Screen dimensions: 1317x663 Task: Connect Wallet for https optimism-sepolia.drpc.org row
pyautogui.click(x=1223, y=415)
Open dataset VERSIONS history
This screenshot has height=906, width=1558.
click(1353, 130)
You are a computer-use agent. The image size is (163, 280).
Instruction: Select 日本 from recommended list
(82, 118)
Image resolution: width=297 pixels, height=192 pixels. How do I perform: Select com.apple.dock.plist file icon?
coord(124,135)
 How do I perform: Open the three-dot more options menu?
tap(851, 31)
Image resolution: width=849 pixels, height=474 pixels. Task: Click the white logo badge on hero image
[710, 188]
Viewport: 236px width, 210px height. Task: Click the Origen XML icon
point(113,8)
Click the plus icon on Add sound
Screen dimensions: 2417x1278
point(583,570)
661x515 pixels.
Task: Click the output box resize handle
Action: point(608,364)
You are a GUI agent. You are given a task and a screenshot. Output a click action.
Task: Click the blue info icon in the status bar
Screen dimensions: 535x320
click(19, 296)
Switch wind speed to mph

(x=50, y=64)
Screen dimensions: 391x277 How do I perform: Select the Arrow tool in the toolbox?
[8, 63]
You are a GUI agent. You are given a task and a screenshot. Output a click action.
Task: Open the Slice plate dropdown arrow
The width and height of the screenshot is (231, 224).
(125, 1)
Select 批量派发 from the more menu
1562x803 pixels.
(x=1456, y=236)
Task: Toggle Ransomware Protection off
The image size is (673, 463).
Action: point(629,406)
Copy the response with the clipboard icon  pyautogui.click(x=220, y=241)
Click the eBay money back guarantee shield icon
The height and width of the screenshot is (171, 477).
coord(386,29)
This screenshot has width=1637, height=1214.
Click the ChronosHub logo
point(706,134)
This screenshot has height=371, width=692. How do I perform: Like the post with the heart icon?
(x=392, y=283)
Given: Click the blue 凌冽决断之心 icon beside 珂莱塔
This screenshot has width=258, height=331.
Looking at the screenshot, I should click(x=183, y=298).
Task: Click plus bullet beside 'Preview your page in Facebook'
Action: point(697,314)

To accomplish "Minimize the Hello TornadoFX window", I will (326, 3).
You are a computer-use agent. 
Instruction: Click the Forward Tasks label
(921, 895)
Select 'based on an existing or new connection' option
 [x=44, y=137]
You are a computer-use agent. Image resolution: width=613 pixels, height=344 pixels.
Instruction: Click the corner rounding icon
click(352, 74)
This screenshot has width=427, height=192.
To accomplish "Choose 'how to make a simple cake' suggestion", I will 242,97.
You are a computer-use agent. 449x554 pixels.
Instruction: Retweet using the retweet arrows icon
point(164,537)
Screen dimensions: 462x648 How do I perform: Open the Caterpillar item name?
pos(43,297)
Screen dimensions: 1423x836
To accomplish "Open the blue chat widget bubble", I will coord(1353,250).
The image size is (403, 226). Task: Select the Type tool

======

» Task description
Copy out the records above without changes, from the line that contains "This screenshot has height=371, width=692." down to the line that contains "pos(43,297)", with both of those lines included.

» Response to the exercise
This screenshot has height=371, width=692. How do I perform: Like the post with the heart icon?
(x=392, y=283)
Given: Click the blue 凌冽决断之心 icon beside 珂莱塔
This screenshot has width=258, height=331.
Looking at the screenshot, I should click(x=183, y=298).
Task: Click plus bullet beside 'Preview your page in Facebook'
Action: point(697,314)

To accomplish "Minimize the Hello TornadoFX window", I will (326, 3).
You are a computer-use agent. 
Instruction: Click the Forward Tasks label
(921, 895)
Select 'based on an existing or new connection' option
 [x=44, y=137]
You are a computer-use agent. Image resolution: width=613 pixels, height=344 pixels.
Instruction: Click the corner rounding icon
click(352, 74)
This screenshot has width=427, height=192.
To accomplish "Choose 'how to make a simple cake' suggestion", I will 242,97.
You are a computer-use agent. 449x554 pixels.
Instruction: Retweet using the retweet arrows icon
point(164,537)
Screen dimensions: 462x648 How do I perform: Open the Caterpillar item name?
pos(43,297)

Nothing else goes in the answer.